• _YOUR INSTRUCTIONS_: Among the entries below, extract exactly the lines that run from the one with "Click the green Dekit action button" through the one with "Select the traitName property row label", both ends included.

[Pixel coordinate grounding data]
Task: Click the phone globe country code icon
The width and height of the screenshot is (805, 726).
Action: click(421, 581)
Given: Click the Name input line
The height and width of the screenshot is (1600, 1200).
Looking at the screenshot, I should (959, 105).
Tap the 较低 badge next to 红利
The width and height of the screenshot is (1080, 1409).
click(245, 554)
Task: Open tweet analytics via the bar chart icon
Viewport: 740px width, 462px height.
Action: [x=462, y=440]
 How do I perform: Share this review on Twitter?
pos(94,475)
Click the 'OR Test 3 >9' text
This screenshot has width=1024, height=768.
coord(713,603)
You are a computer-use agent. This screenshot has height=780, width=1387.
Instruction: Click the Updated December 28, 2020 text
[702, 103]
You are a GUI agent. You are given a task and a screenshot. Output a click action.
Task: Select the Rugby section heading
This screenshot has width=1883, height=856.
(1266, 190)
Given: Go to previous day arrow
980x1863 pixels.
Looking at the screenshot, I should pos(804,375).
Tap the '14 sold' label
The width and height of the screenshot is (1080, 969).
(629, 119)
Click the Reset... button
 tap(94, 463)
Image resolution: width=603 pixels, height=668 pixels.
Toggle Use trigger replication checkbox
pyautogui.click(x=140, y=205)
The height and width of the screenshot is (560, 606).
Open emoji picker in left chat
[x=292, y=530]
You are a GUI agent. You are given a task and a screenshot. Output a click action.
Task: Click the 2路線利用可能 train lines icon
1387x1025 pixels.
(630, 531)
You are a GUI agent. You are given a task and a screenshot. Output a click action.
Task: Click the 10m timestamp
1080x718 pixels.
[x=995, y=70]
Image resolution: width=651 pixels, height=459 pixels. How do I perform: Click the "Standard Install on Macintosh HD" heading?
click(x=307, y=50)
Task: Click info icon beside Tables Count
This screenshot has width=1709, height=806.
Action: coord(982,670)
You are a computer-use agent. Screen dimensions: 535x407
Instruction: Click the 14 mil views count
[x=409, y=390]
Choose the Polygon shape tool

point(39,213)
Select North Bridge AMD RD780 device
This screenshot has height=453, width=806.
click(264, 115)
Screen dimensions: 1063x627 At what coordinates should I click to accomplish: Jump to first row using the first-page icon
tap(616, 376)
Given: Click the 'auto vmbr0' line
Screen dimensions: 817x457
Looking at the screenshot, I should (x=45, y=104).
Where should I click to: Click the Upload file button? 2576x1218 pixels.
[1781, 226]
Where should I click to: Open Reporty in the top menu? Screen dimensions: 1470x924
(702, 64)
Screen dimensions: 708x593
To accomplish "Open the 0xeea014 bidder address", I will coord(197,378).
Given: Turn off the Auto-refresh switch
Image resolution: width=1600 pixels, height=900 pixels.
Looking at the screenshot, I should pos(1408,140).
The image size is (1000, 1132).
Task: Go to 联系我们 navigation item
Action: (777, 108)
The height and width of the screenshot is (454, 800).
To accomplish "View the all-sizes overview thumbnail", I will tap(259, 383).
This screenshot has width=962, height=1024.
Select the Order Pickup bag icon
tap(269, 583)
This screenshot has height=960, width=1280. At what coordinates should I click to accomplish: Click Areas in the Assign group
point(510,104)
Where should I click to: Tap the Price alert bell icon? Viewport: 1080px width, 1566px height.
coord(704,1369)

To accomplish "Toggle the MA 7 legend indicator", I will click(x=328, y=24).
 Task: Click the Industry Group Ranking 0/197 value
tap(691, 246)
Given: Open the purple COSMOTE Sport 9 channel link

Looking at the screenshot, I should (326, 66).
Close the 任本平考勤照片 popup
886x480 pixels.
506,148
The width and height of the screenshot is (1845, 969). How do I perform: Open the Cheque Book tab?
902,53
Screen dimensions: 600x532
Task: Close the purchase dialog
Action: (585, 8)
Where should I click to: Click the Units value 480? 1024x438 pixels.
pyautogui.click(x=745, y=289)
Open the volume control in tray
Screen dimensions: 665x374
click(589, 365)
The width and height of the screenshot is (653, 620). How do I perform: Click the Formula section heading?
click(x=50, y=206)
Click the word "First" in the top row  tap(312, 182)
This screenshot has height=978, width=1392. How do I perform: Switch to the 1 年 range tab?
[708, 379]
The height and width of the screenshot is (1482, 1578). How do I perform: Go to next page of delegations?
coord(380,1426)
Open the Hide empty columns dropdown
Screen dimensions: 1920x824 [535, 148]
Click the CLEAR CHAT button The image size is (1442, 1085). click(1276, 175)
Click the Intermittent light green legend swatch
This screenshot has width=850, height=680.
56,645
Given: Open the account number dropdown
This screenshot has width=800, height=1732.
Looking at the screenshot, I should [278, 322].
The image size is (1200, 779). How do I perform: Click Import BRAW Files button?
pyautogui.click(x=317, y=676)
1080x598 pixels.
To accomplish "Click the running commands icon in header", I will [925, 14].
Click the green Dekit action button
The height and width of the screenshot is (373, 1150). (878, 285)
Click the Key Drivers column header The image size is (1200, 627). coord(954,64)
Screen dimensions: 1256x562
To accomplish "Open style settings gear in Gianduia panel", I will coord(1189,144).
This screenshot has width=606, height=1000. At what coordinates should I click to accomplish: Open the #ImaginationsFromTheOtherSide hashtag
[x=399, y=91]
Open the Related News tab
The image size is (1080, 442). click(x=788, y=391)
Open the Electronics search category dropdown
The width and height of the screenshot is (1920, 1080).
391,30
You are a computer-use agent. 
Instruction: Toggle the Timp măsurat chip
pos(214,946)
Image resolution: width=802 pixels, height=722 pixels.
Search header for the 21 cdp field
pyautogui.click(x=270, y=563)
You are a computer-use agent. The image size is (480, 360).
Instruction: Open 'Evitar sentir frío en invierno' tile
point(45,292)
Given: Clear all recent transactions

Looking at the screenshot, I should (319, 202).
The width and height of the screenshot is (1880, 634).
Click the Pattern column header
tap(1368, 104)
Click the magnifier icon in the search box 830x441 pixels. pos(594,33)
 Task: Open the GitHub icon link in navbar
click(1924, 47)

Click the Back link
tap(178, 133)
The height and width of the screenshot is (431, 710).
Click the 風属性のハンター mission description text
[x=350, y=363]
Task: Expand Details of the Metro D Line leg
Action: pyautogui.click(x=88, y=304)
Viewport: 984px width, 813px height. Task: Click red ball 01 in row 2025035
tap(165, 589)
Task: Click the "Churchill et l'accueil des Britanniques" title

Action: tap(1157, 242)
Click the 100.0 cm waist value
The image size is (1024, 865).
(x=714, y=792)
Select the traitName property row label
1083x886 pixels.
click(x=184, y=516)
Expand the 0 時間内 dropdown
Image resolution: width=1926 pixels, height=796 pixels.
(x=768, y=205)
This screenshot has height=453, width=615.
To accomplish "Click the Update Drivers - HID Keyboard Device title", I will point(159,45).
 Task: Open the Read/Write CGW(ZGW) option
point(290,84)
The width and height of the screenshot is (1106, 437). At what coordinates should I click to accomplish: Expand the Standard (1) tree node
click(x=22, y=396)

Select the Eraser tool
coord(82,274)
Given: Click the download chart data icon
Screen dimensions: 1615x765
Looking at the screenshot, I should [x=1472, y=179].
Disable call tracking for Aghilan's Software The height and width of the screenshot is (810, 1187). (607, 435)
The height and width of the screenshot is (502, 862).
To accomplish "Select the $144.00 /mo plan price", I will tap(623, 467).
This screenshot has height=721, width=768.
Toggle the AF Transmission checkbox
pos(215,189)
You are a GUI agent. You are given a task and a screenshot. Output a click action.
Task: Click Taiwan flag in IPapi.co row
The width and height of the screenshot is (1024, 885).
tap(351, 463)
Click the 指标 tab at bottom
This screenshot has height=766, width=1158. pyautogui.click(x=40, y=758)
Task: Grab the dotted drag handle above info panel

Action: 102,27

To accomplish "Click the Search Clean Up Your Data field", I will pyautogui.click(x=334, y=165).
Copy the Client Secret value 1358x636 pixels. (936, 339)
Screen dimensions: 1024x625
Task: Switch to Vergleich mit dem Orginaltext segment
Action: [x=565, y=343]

• _ANSWER BELOW_:
Click the green Dekit action button
The height and width of the screenshot is (373, 1150). (878, 285)
Click the Key Drivers column header The image size is (1200, 627). coord(954,64)
Screen dimensions: 1256x562
To accomplish "Open style settings gear in Gianduia panel", I will coord(1189,144).
This screenshot has width=606, height=1000. At what coordinates should I click to accomplish: Open the #ImaginationsFromTheOtherSide hashtag
[x=399, y=91]
Open the Related News tab
The image size is (1080, 442). click(x=788, y=391)
Open the Electronics search category dropdown
The width and height of the screenshot is (1920, 1080).
391,30
You are a computer-use agent. 
Instruction: Toggle the Timp măsurat chip
pos(214,946)
Image resolution: width=802 pixels, height=722 pixels.
Search header for the 21 cdp field
pyautogui.click(x=270, y=563)
You are a computer-use agent. The image size is (480, 360).
Instruction: Open 'Evitar sentir frío en invierno' tile
point(45,292)
Given: Clear all recent transactions

Looking at the screenshot, I should (319, 202).
The width and height of the screenshot is (1880, 634).
Click the Pattern column header
tap(1368, 104)
Click the magnifier icon in the search box 830x441 pixels. pos(594,33)
 Task: Open the GitHub icon link in navbar
click(1924, 47)

Click the Back link
tap(178, 133)
The height and width of the screenshot is (431, 710).
Click the 風属性のハンター mission description text
[x=350, y=363]
Task: Expand Details of the Metro D Line leg
Action: pyautogui.click(x=88, y=304)
Viewport: 984px width, 813px height. Task: Click red ball 01 in row 2025035
tap(165, 589)
Task: Click the "Churchill et l'accueil des Britanniques" title

Action: tap(1157, 242)
Click the 100.0 cm waist value
The image size is (1024, 865).
(x=714, y=792)
Select the traitName property row label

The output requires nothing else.